EXERCISE PASSAGE -
-- Opening Marker --

Contents of the Customer Relationship Summary
While the SEC guidance is primarily directed to broker-dealers and the securities recommendations they make, a new disclosure requirement applies to both broker-dealers and RIAs. These regulations would require both to make clear their roles in a brief “customer relationship summary” (CRS) form that includes the following.
An introduction highlighting the types of investment services and accounts offered to retail investors
A description of the relationships and services a firm offers to retail investors, including the legal standards of conduct to be expected (e.g., RIAs are fiduciaries, broker dealers are not)
A description of the fees and costs a retail investor would pay the firm
A comparison of brokerage and RIA services (for firms that are one or the other, but not both)
A description of the conflicts-of-interest that may exist, including compensation that differs based on investments chosen
How a customer can get additional information, including legal and disciplinary actions involving the firm or representative
Key questions a retail investor may want to ask for greater detail about services, specific fees, etc.
In general, the SEC advises representatives to be direct and clear about their status as a broker-dealer or RIA—or dual status—and to refrain from using language or terms formally or informally that may mislead a customer. Form CRS must be filed electronically with the SEC.
Fiduciary Standard Clarifications
While the fiduciary standard is not new for registered investment advisors, the SEC has never before formally included “best interest” obligations as part of their interpretation of the fiduciary obligations for RIAs. They define the prongs of the fiduciary standard of conduct to include:
Duty of Care
Duty to provide advice that is in the client’s best interest
Duty to seek best execution
Duty to provide services and to provide advice and monitoring over the course of the relations hip
Duty of Loyalty
Duty to put its client’s interests first and not favor one client over another
Duty to make full and fair disclosure of all material facts relating to its relationship with its client
Duty to seek to avoid conflicts of interest and, at a minimum, disclose all material conflicts
Who is covered by the SEC guidance?

-- Closing Marker --

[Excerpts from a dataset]
-- Opening Marker --

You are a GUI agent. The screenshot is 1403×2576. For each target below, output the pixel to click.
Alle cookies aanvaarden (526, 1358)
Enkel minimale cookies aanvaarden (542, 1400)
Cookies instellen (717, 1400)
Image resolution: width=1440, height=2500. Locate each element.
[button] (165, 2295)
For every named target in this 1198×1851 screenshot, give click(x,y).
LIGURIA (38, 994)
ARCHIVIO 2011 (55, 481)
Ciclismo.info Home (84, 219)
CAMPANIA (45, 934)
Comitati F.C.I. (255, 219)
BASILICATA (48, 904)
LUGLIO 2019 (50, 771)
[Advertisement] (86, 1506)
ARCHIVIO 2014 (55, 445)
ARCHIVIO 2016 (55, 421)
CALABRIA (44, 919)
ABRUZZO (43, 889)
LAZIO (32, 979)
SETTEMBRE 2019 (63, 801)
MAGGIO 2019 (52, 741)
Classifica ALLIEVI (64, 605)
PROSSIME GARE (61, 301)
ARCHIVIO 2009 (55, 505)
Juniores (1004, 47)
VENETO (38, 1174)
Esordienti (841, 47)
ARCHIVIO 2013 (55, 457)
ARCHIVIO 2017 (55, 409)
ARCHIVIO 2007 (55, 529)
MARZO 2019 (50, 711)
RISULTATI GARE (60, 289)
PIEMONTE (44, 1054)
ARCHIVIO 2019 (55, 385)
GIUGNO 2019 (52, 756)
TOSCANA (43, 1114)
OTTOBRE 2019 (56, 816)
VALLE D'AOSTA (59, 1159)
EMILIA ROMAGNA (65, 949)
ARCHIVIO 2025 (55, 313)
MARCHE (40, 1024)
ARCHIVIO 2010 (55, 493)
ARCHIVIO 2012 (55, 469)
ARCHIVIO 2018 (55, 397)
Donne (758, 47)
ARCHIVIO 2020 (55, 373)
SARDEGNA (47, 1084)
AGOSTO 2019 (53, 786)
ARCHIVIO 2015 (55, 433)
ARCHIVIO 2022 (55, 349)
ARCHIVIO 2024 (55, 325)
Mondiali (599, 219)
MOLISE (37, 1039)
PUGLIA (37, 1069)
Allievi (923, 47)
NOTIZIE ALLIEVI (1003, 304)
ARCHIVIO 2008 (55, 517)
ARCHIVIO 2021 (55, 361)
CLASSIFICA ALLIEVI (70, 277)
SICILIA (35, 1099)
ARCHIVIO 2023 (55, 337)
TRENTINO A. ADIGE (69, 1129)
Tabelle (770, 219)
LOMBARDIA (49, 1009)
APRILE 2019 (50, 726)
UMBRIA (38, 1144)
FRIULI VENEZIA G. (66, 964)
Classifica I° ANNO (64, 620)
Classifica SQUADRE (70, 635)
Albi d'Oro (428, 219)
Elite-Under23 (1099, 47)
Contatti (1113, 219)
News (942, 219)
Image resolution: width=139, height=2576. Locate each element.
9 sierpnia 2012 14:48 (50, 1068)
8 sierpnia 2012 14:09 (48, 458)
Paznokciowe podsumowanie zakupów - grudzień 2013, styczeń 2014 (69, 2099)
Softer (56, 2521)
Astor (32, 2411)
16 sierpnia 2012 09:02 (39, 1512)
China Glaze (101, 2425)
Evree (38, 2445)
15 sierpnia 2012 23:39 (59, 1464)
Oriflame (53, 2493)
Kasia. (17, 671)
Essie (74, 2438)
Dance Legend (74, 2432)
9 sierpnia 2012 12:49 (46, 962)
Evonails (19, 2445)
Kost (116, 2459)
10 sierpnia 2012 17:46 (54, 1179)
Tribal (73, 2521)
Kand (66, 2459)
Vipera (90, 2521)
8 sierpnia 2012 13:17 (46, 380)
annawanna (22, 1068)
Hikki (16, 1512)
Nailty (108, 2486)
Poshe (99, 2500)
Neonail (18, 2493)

-- Closing Marker --

TASKS -
1 – According to the passage on SEC disclosure and fiduciary rules, how must Form CRS be filed?
2 – Continue the passage on SEC disclosure and fiduciary rules from where it stops.

LIST OF ANSWERS -
1 – Electronically with the SEC.

2 –
The SEC proposed guidance broadens the pool of investors as compared to what was intended with the DOL’s fiduciary investment advice regulations. The SEC’s proposed regulations are not specific to retirement savers, but instead cover the general retail investor. The SEC guidance, however, also narrows the pool of investment recommendation providers covered by the guidance as its proposed rules only apply to broker-dealers and registered investment advisors. The guidance generally does not apply to personnel of banking or insurance organizations.
Which activities fall under the SEC guidance?
The three components address activities with respect to securities investments, such as stocks, bonds, and mutual funds, for retail clients. This includes the purchase, sale, or holding of such investments. By comparison, the DOL fiduciary rules would have applied to a broader class of investments than just securities. The DOL rule included investments in certificates of deposit and certain insurance products that are not governed by the SEC framework.
While the SEC guidance is somewhat ambiguous, it appears to cover retirement plan participants receiving direct investment recommendations, but exclude employer plans as a business exception. The guidance also appears to cover investors in individual tax-advantaged accounts such as IRAs, health savings accounts, and education savings accounts.
Clarifications on these and certain other issues are being sought.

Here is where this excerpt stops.